Le monde sans pitié de l’entreprise, avec ses petits chefs, ses souffre-douleur, ses gourous, ses modes, ses injustices, ses règlements de compte, Stop Work est un condensé de ce que la très grande majorité des salariés vit ou a pu vivre. Hier comme aujourd’hui. La prime souvent à l’incompétence, aux magouilles, avec pourtant quelques espoirs de jours meilleurs, Morgan Navarro au dessin et Jacky Schwartzmann déclinent le parcours d’un héros classique dans cette jungle sans pitié. Rondelles S.A. est le petit royaume de Fabrice Couturier, cadre à ambition dirigeante, mais attention, la route vers le succès est souvent pavée de mauvaises intentions. Un dessin clair, piquant, dans le ton de cette comédie dramatique toujours très actuelle. Sortie le 15 mai après le déconfinement.

Stop Work Il a l’avenir devant lui Fabrice Couturier, à condition d’obtenir le poste de patron des achats dans sa boite, Rondelles S.A. Un brin désabusé mais confiant, prêt à tout si son boss le lui demande, il hérite d’un stagiaire, Hugo, qu’il lui recommande. Guillaume, le patron, lui passe la brosse à reluire à Fabrice qui attend sa promotion et n’est pas vraiment copain avec le syndicaliste maison. En famille, il a des problèmes avec sa fille, rebelle déclarée au lycée. En pointe dans l’entreprise, la responsable du service environnement, hygiène, sécurité. Une tatillonne qui doit prévenir pour mieux guérir, une bloquée des neurones qui vous apprend à descendre les escaliers ou à déclarer un genou heurté contre le bureau, ce qu’elle appelle un « presque accident ». Fabrice apprend qu’il n’a pas le poste attendue. Une option externe a été retenue.

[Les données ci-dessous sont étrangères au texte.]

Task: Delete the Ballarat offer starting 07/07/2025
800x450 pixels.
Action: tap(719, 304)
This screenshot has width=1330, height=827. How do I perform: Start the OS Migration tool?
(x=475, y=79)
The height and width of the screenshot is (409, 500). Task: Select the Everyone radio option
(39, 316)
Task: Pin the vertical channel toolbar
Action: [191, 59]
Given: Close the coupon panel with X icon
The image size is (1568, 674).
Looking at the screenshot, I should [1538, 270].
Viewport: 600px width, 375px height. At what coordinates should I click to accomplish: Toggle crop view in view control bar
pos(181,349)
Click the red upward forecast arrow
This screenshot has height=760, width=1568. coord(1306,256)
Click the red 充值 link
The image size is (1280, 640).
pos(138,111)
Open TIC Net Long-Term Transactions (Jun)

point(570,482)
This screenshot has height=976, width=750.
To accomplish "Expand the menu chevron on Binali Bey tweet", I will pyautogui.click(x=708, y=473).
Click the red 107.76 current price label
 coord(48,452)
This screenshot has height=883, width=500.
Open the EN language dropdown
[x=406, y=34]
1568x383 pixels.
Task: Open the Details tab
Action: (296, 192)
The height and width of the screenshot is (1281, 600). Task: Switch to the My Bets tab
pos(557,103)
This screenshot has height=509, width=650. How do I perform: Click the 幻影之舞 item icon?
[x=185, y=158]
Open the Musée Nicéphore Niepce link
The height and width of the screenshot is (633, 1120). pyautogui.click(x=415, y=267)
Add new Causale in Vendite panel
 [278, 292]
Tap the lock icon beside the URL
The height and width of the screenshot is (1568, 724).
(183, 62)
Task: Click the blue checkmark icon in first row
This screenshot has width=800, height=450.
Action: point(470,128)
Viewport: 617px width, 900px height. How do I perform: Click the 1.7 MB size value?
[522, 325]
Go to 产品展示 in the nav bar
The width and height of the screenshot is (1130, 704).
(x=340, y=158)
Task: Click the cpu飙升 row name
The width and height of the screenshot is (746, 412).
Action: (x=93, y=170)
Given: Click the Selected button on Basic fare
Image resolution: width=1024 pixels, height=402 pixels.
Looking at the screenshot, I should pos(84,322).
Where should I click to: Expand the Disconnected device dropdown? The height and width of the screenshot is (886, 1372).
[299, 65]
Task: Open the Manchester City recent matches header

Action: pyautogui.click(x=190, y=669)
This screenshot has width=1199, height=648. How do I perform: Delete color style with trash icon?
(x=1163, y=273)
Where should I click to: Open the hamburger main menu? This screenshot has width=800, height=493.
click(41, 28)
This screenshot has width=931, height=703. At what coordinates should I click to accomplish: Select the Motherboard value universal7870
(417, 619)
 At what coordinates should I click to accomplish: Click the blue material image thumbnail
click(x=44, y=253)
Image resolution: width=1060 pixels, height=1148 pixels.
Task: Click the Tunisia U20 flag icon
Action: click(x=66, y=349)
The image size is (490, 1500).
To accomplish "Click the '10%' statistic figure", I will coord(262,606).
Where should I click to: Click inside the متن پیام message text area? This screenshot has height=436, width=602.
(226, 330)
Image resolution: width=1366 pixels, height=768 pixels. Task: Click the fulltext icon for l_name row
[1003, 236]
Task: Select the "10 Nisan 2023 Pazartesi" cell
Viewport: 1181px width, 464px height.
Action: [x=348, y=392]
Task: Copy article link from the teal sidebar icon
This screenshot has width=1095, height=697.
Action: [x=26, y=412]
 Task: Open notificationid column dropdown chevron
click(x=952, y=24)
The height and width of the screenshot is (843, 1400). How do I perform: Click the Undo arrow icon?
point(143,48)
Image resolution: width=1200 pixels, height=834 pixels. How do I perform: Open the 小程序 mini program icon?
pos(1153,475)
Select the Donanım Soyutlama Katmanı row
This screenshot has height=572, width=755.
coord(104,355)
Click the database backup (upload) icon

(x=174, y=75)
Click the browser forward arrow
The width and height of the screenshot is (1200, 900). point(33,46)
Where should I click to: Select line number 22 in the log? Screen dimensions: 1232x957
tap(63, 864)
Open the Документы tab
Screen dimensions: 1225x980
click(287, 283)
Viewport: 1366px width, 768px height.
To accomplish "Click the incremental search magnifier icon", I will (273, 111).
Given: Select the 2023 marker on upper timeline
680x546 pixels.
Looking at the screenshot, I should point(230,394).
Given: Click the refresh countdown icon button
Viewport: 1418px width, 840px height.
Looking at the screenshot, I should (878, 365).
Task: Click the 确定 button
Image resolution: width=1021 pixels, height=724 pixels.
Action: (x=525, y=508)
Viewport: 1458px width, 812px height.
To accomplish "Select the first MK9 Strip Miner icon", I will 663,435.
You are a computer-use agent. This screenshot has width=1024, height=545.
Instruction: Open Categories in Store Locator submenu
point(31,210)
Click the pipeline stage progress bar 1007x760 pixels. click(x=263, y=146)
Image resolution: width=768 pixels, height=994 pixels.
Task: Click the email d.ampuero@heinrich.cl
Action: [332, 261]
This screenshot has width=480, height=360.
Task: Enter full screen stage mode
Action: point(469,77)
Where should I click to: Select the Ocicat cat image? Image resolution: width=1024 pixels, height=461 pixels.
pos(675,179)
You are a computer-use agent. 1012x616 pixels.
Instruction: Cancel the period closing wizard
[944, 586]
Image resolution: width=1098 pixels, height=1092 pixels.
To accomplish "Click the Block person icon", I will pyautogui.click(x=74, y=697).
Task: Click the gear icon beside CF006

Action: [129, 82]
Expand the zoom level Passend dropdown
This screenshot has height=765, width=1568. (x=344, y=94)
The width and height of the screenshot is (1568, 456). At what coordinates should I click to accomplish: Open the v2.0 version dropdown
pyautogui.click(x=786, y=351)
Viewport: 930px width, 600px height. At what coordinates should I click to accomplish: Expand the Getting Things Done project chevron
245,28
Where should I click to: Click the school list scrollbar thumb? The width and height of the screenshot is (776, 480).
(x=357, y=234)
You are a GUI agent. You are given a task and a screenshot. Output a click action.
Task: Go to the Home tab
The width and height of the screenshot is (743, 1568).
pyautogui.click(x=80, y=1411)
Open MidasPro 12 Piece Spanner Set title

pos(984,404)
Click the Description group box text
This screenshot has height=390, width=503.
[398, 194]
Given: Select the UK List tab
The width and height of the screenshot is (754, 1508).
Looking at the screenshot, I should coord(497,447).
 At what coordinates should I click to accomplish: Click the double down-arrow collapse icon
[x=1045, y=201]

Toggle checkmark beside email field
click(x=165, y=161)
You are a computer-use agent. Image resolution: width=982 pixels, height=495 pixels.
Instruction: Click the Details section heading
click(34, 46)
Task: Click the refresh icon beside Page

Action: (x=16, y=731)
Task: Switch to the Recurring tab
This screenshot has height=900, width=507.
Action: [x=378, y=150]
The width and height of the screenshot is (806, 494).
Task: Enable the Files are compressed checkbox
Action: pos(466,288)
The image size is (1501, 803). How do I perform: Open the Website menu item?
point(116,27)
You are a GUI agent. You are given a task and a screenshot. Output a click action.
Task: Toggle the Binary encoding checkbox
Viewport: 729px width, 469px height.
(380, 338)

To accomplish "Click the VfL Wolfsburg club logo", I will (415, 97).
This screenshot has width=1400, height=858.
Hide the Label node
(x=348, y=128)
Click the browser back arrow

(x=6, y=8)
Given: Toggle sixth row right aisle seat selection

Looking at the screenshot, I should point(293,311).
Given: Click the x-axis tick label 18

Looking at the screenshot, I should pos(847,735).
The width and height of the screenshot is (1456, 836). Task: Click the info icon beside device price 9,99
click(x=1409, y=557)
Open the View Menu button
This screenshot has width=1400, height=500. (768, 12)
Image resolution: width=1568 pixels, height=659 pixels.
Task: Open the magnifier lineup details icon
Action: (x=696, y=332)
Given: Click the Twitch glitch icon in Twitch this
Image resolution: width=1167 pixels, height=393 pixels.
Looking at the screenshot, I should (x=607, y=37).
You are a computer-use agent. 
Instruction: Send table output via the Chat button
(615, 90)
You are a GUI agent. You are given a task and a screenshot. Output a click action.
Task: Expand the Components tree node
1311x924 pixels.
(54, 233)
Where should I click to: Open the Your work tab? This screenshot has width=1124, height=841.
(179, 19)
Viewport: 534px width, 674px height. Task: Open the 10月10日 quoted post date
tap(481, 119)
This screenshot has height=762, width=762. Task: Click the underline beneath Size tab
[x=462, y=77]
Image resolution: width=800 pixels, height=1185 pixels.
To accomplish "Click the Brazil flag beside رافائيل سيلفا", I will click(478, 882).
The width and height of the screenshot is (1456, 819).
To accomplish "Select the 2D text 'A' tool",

La grosse goutte d’eau et le vase va exploser. Va y avoir de l’offensive tout azimut et les anciens ennemis vont devenir des alliés. Pas question de se laisser bouffer tour cru. La vie est trop courte pour laisser des pitres diriger le monde. Une galerie de personnages pris sur le vif, avec des délires bien réels qui rappellent des souvenirs. On finit par bien l’aimer le Fabrice. C’est vrai que les auteurs lui ont donné de la ressource sous le capot. Les gourous peuvent aussi prendre des baffes. Un plaisir cette balade au fin fond de la bêtise institutionnalisée si réelle.